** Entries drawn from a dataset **

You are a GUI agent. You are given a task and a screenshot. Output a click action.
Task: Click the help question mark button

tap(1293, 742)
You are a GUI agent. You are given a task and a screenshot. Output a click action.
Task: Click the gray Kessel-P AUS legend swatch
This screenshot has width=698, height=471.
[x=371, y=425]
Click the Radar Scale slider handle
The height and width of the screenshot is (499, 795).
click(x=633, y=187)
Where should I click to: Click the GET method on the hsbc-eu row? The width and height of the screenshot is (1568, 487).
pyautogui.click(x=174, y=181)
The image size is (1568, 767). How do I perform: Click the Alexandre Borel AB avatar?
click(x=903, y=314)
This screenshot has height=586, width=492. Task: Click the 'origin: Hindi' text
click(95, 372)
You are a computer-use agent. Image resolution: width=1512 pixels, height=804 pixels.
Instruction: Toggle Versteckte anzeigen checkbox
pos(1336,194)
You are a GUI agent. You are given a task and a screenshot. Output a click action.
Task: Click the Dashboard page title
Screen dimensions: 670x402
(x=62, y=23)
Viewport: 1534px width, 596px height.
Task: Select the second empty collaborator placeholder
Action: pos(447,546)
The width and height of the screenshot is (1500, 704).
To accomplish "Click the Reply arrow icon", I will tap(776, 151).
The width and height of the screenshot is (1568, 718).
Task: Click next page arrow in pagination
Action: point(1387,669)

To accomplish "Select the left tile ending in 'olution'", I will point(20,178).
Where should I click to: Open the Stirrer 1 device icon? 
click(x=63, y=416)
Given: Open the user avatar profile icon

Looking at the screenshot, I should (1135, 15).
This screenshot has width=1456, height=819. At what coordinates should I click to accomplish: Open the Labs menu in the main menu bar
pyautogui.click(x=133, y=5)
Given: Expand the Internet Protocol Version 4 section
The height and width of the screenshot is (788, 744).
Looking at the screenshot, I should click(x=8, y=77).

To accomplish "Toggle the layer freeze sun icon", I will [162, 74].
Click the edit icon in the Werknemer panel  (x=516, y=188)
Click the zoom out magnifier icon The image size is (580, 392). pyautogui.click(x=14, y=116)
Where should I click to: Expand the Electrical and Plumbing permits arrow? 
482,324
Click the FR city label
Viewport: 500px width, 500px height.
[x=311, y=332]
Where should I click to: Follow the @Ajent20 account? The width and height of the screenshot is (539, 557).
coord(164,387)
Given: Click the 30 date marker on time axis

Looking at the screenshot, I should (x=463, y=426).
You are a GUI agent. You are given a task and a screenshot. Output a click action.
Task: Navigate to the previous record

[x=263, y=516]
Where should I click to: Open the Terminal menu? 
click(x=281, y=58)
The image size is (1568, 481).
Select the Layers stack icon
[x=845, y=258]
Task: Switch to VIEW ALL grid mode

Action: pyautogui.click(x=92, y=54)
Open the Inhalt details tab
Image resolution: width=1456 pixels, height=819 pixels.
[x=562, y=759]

** Brief **
Reproduce all of the data above word for word, with no changes.

** Task answer **
You are a GUI agent. You are given a task and a screenshot. Output a click action.
Task: Click the help question mark button

tap(1293, 742)
You are a GUI agent. You are given a task and a screenshot. Output a click action.
Task: Click the gray Kessel-P AUS legend swatch
This screenshot has width=698, height=471.
[x=371, y=425]
Click the Radar Scale slider handle
The height and width of the screenshot is (499, 795).
click(x=633, y=187)
Where should I click to: Click the GET method on the hsbc-eu row? The width and height of the screenshot is (1568, 487).
pyautogui.click(x=174, y=181)
The image size is (1568, 767). How do I perform: Click the Alexandre Borel AB avatar?
click(x=903, y=314)
This screenshot has height=586, width=492. Task: Click the 'origin: Hindi' text
click(95, 372)
You are a computer-use agent. Image resolution: width=1512 pixels, height=804 pixels.
Instruction: Toggle Versteckte anzeigen checkbox
pos(1336,194)
You are a GUI agent. You are given a task and a screenshot. Output a click action.
Task: Click the Dashboard page title
Screen dimensions: 670x402
(x=62, y=23)
Viewport: 1534px width, 596px height.
Task: Select the second empty collaborator placeholder
Action: pos(447,546)
The width and height of the screenshot is (1500, 704).
To accomplish "Click the Reply arrow icon", I will tap(776, 151).
The width and height of the screenshot is (1568, 718).
Task: Click next page arrow in pagination
Action: point(1387,669)

To accomplish "Select the left tile ending in 'olution'", I will point(20,178).
Where should I click to: Open the Stirrer 1 device icon? 
click(x=63, y=416)
Given: Open the user avatar profile icon

Looking at the screenshot, I should (1135, 15).
This screenshot has width=1456, height=819. At what coordinates should I click to accomplish: Open the Labs menu in the main menu bar
pyautogui.click(x=133, y=5)
Given: Expand the Internet Protocol Version 4 section
The height and width of the screenshot is (788, 744).
Looking at the screenshot, I should click(x=8, y=77).

To accomplish "Toggle the layer freeze sun icon", I will [162, 74].
Click the edit icon in the Werknemer panel  (x=516, y=188)
Click the zoom out magnifier icon The image size is (580, 392). pyautogui.click(x=14, y=116)
Where should I click to: Expand the Electrical and Plumbing permits arrow? 
482,324
Click the FR city label
Viewport: 500px width, 500px height.
[x=311, y=332]
Where should I click to: Follow the @Ajent20 account? The width and height of the screenshot is (539, 557).
coord(164,387)
Given: Click the 30 date marker on time axis

Looking at the screenshot, I should (x=463, y=426).
You are a GUI agent. You are given a task and a screenshot. Output a click action.
Task: Navigate to the previous record

[x=263, y=516]
Where should I click to: Open the Terminal menu? 
click(x=281, y=58)
The image size is (1568, 481).
Select the Layers stack icon
[x=845, y=258]
Task: Switch to VIEW ALL grid mode

Action: pyautogui.click(x=92, y=54)
Open the Inhalt details tab
Image resolution: width=1456 pixels, height=819 pixels.
[x=562, y=759]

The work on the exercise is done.